**** Quoted text ****
I use a Hortilux conversion bulb in my 1000w MH and I haven't had any problems with it, Its actually rated 960w but still puts out 130000 lumens witch is pretty good!


                                                 Phatpharmer


----------



## pcduck (Jul 26, 2009)

I would save my money for upgrading the ballast. I did a mh grow start to finish and had some nice buds. Afterwards I upgraded to a 600 watt lumatec and use my 400 watt mh for veg cab.


----------



## DonJones (Jul 27, 2009)

phatpharmer,

Thank you for the quick response.  

Have you tried to bud with a MH so that you can compare how much difference using the HPS conversion bulb made?

Don Jones


----------



## phatpharmer (Jul 27, 2009)

Sorry Don no I haven't flowered with MH only the Conversion bulb and a HPS.



                                        Phatpharmer


----------



## BBFan (Jul 27, 2009)

Hi Don-
I use some old 400 watt magnetic ballast units also- sounds like the same set-up you're talking about.

My first grow I used only one unit and didn't get a conversion bulb until the last 3 weeks of an 8 week strain.  The buds continued to get bigger after replacing the MH with the conversion bulb- but I can't say that they wouldn't have gotten bigger under the MH anyway- they always pack on the most weight during the last few weeks.

Growdude (a well respected grower here) has done a full grow under MH and says he could barely tell the difference from the same strain grown under HPS- the buds may have been a bit smaller but appeared to have more trich development.

As far as lumens go, the 360 HPS actually puts out more lumens than the 400 MH- which IMHO is always a good thing.

Bottom line, there are alot of growers who insist that HPS is the only way to go, but I really haven't seen any data to back it up.  I'm preparing a grow now (working out some heat issues as I am adding UVB lighting), and I plan on using more MH as everything I've read indicates that MH, while producing slightly smaller buds, does produce more THC than HPS- and isn't that what we're after anyway?

With 4 units- you will be able to grow a lot of herb- I just finished a grow under 2- 400 watt units that yielded 12 oz of finished product.  I guess it depends on how much you want to produce.

Can't help you with the T5 question as I have no experience.

Good luck to you and be safe.


----------



## DonJones (Aug 6, 2009)

It looks like I may have solved my own problem.  My sister found and add for 400 watt HID multi voltasge commercial lights for $25 each.  When I called about it, the guy said he was replacing the lights in his shop and the electrician told him that they were sodium.  I'm going to check on them tomorrow.  I would like them to be higher wattage but since the entire price is about what a bulb would cost commercially, I can live with 400s.

*Question:* How many 400s do I need to cover a bud room measuring 12' x 12'?
****
• What to do
Condense the paragraph of the forum thread that begins "It looks like I may have solved my own problem" into a short bulleted list, keeping its main facts. The data after this point come from a different source than the forum thread.
**** Extracted records ****
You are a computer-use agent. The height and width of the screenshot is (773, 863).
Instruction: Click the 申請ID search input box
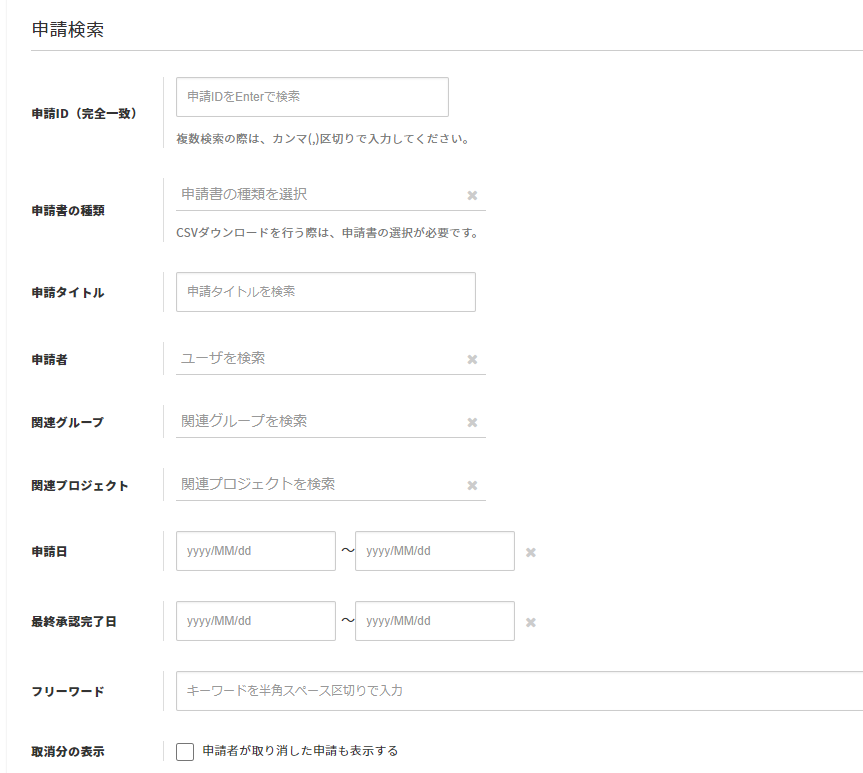coord(312,97)
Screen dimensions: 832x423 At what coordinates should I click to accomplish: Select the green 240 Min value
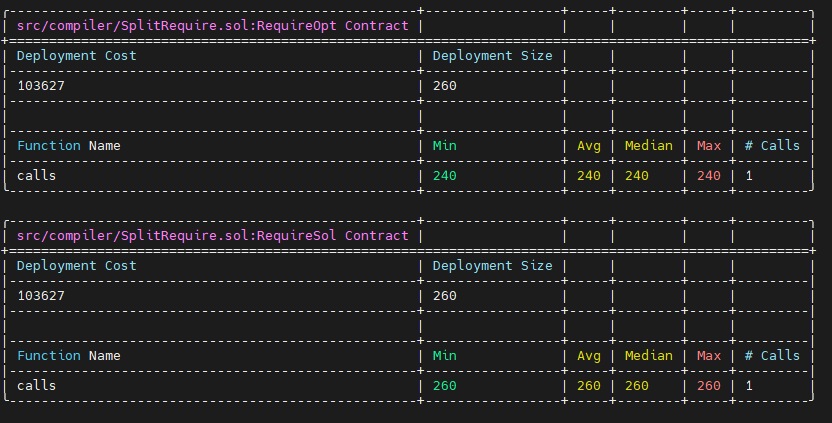(445, 176)
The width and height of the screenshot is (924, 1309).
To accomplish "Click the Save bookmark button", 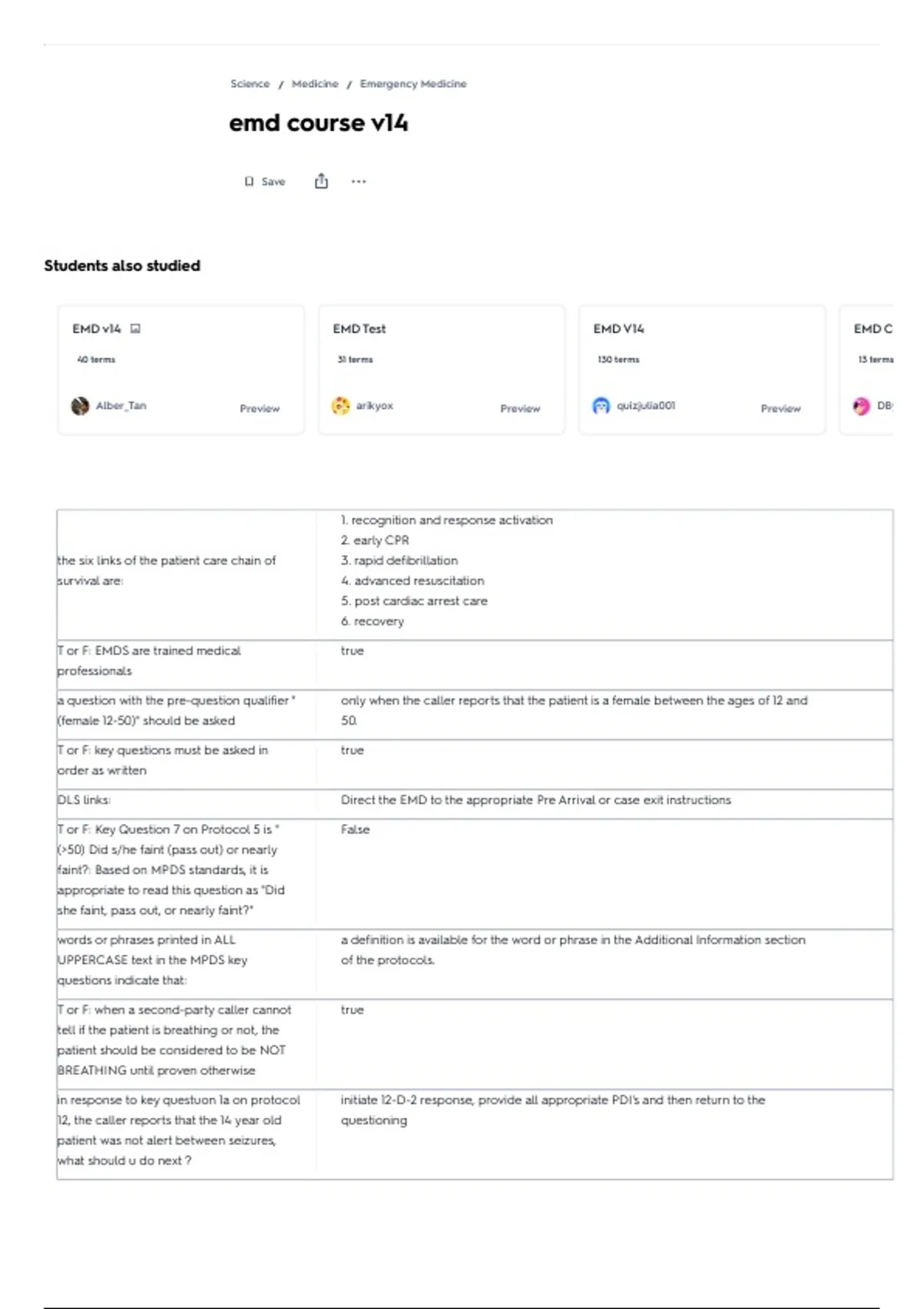I will click(x=265, y=182).
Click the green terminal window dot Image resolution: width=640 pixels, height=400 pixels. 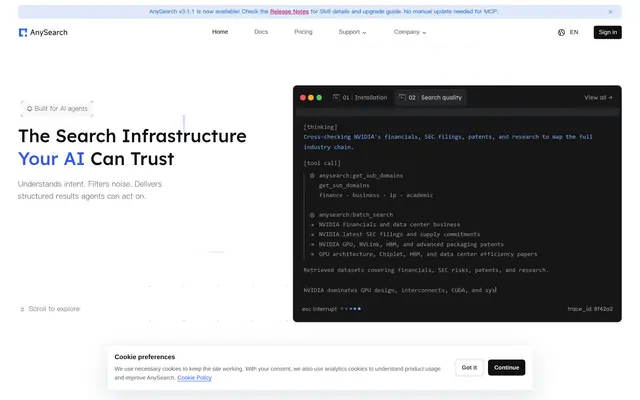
****
• Result of the task
- The problem may be solved.
- The writer's sister found an ad for 400-watt multi-voltage HID commercial lights at $25 each.
- The seller said he was replacing the lights in his shop, and his electrician told him they were sodium.
- The writer plans to check on them the next day.
- Higher wattage would be preferred, but because the whole price is about what one bulb costs commercially, 400-watt lights are acceptable.